Collected data
# # # #
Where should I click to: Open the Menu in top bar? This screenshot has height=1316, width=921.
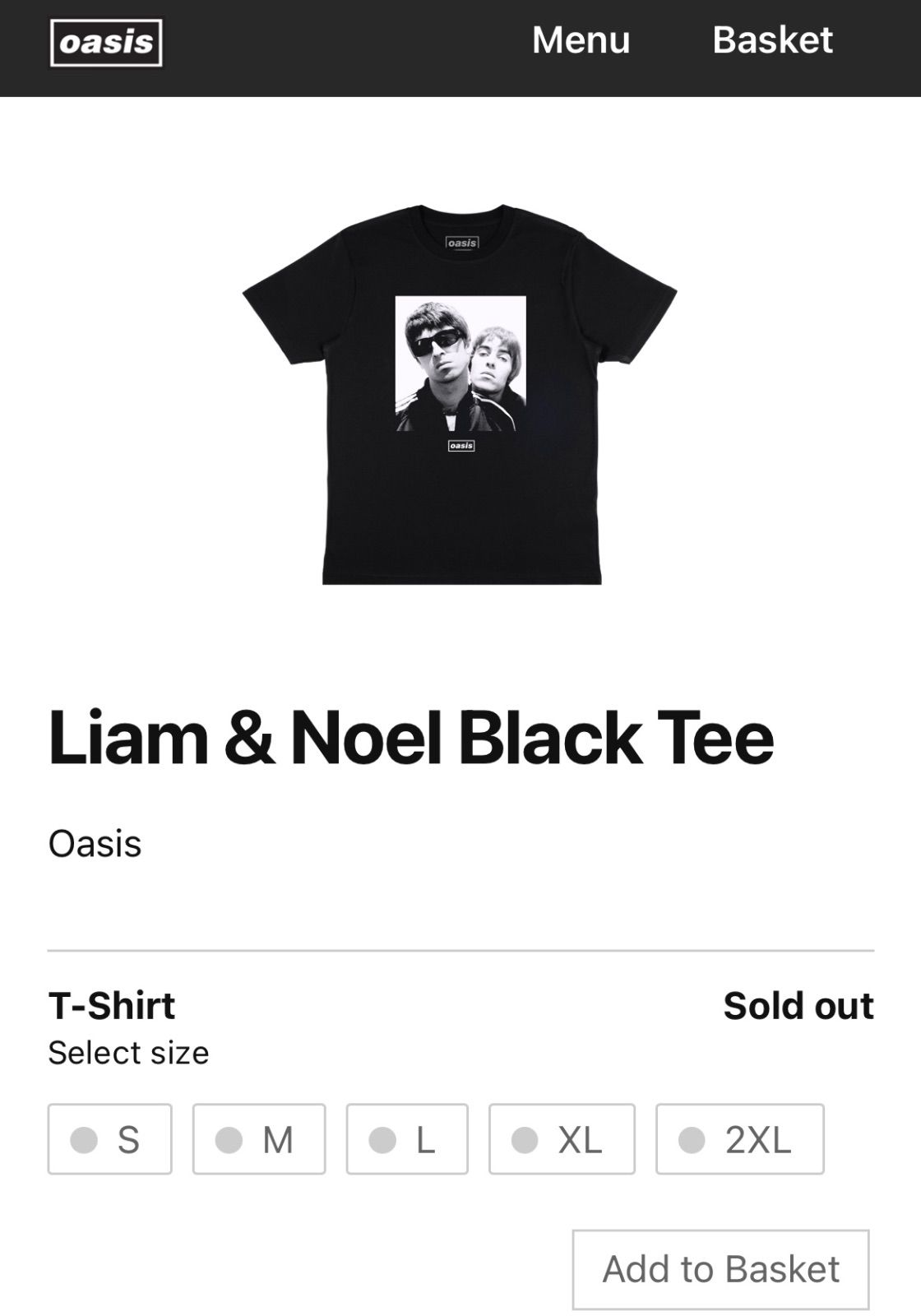coord(581,39)
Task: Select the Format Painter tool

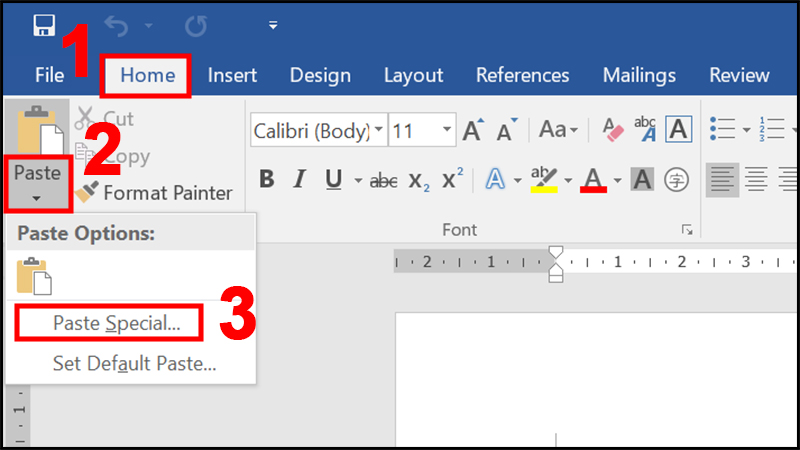Action: [155, 192]
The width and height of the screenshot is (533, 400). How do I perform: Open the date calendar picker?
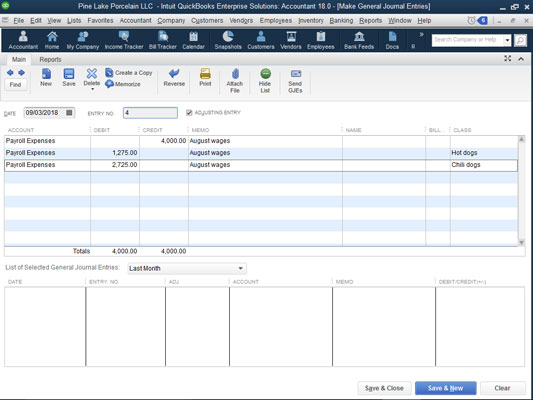click(69, 112)
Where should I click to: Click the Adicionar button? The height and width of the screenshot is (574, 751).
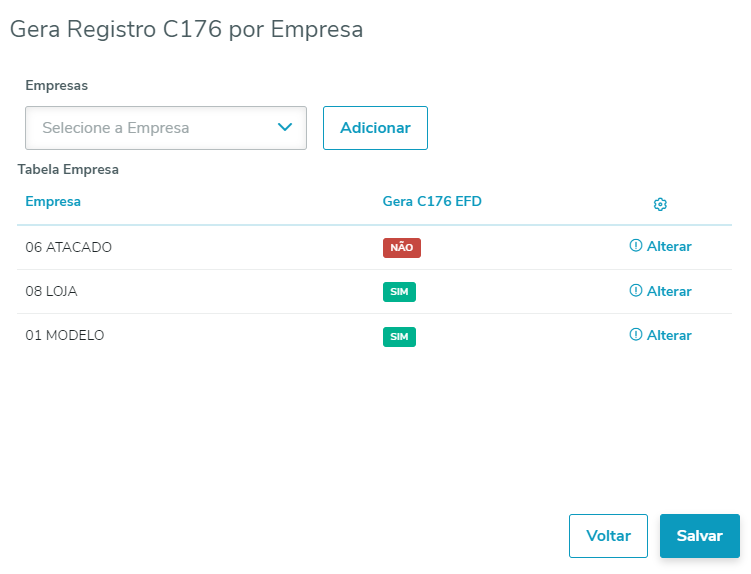point(375,128)
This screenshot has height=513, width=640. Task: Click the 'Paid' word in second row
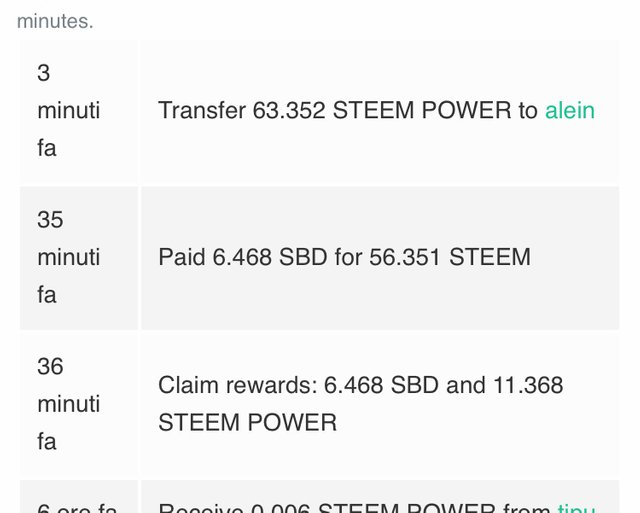[182, 257]
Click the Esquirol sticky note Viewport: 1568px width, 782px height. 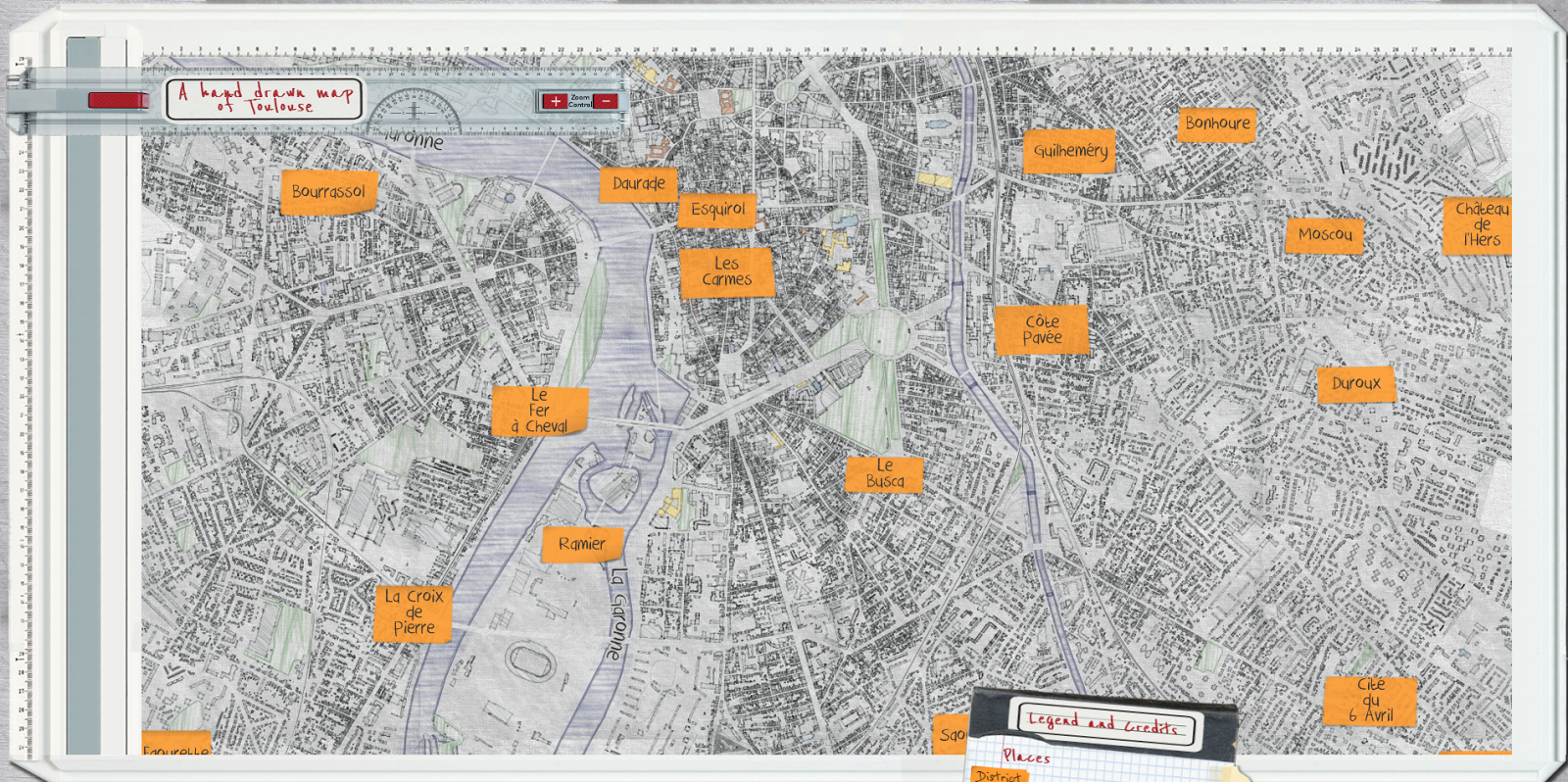(717, 210)
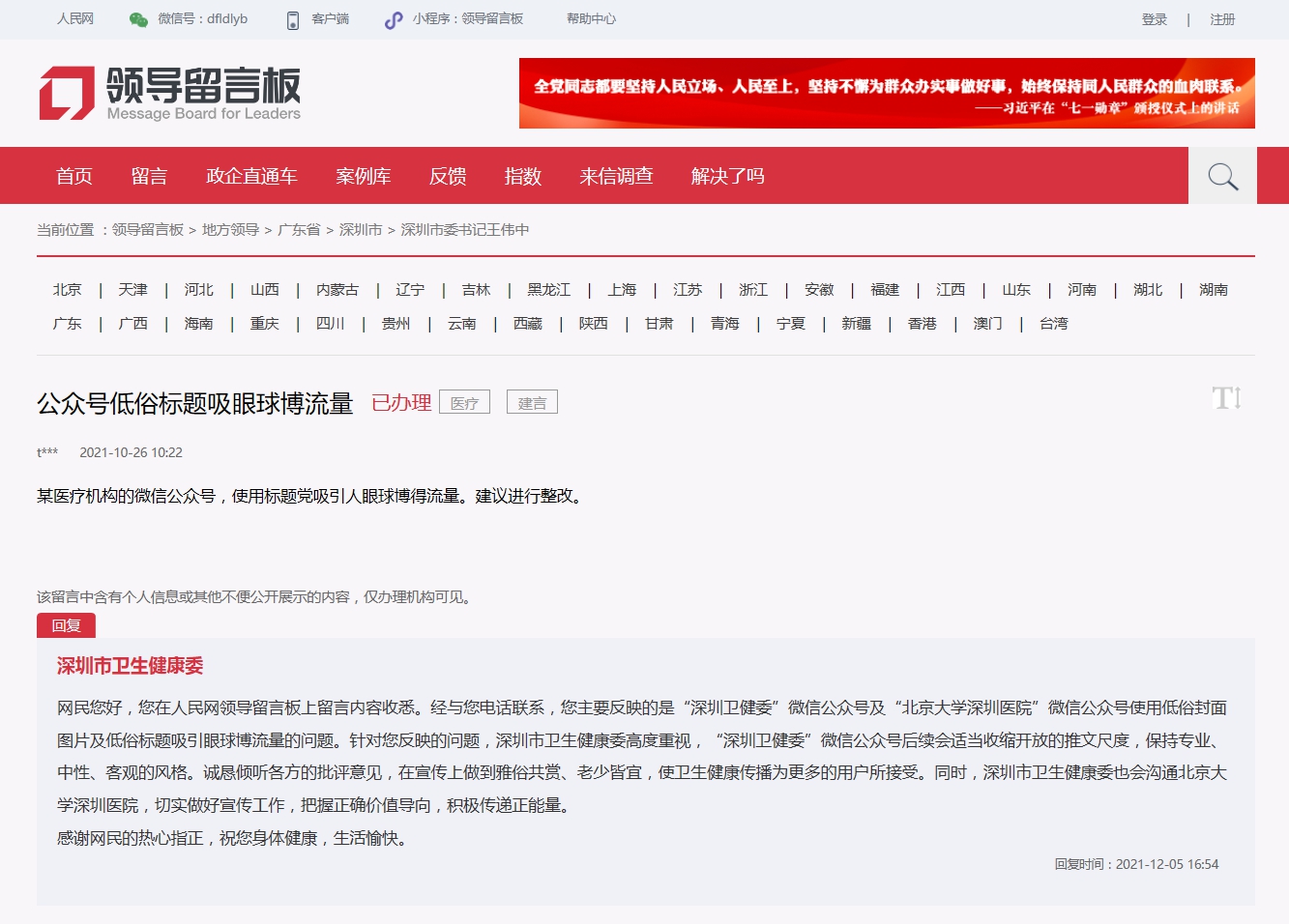Click the 医疗 category tag
This screenshot has width=1289, height=924.
click(x=464, y=403)
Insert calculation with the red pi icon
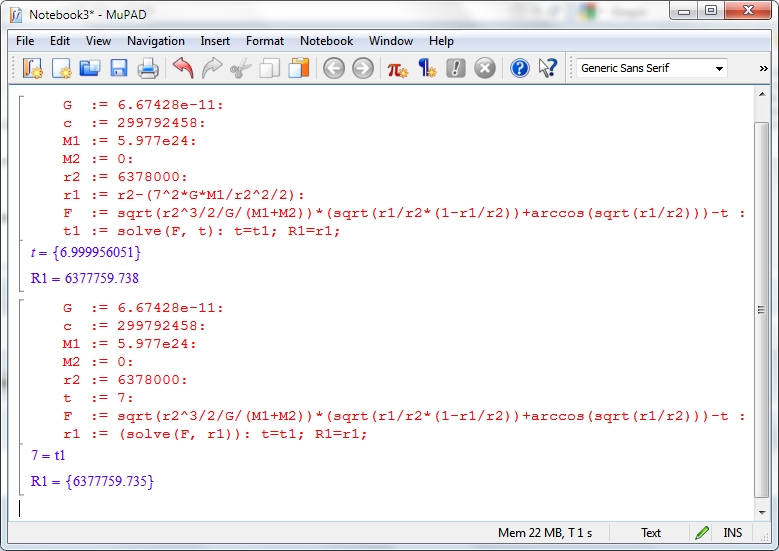Viewport: 779px width, 551px height. [398, 68]
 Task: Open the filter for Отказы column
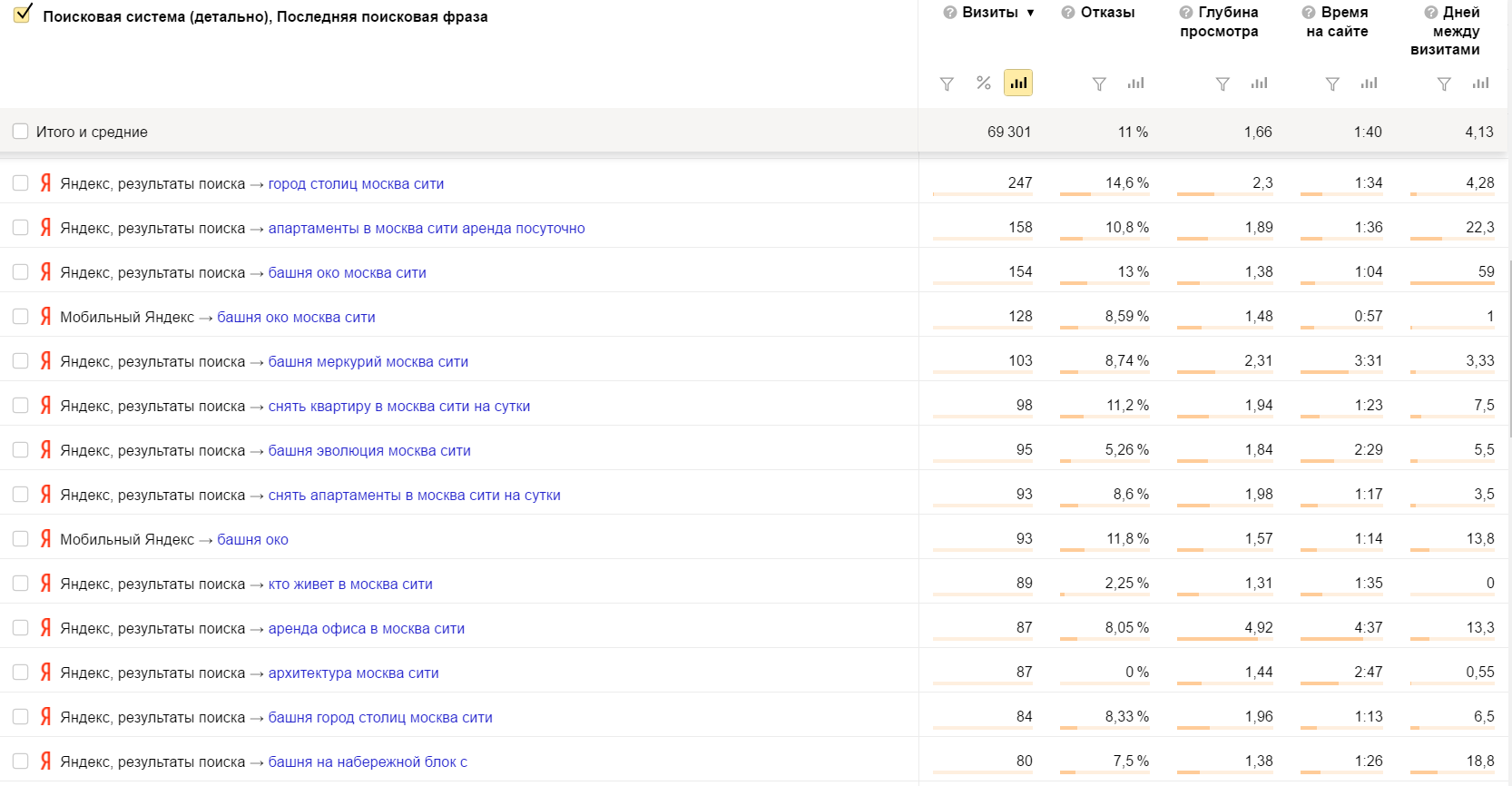[1099, 84]
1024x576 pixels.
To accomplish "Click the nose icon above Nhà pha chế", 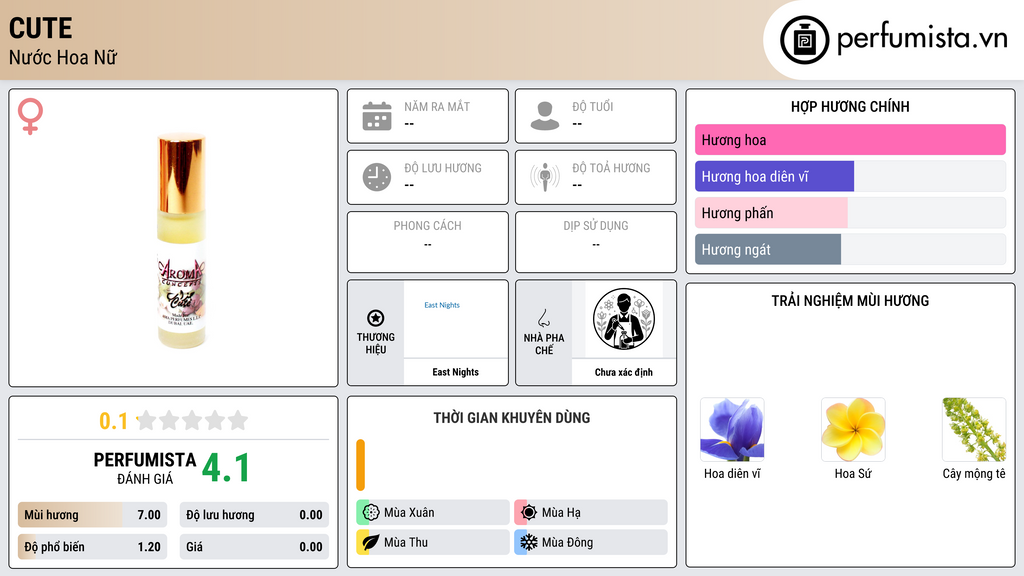I will click(x=543, y=318).
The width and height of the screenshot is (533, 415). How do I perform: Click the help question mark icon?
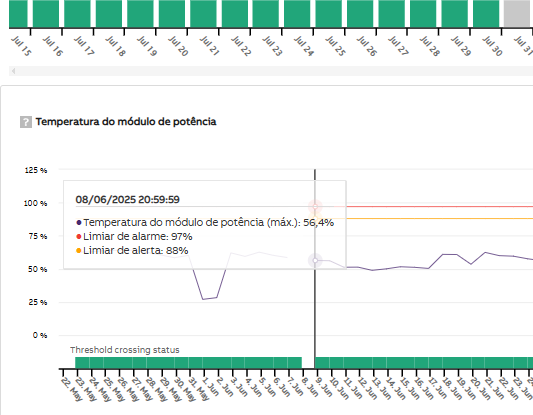(26, 122)
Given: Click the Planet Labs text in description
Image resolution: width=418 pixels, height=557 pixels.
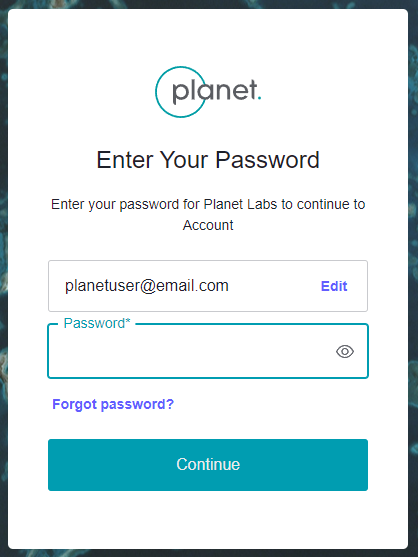Looking at the screenshot, I should click(x=240, y=204).
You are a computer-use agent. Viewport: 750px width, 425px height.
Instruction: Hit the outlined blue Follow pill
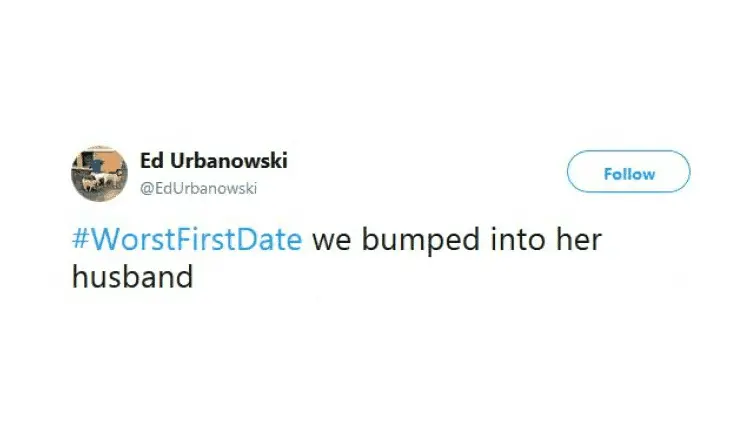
# # # #
**About this task**
Your task is to retype the lines running from the one that contains "Given: Click the" through the end of the records, and nothing else. Pictures are not part of the copy.

**Solution for this problem**
Given: Click the Planet Labs text in description
Image resolution: width=418 pixels, height=557 pixels.
Looking at the screenshot, I should click(x=240, y=204).
You are a computer-use agent. Viewport: 750px width, 425px height.
Instruction: Hit the outlined blue Follow pill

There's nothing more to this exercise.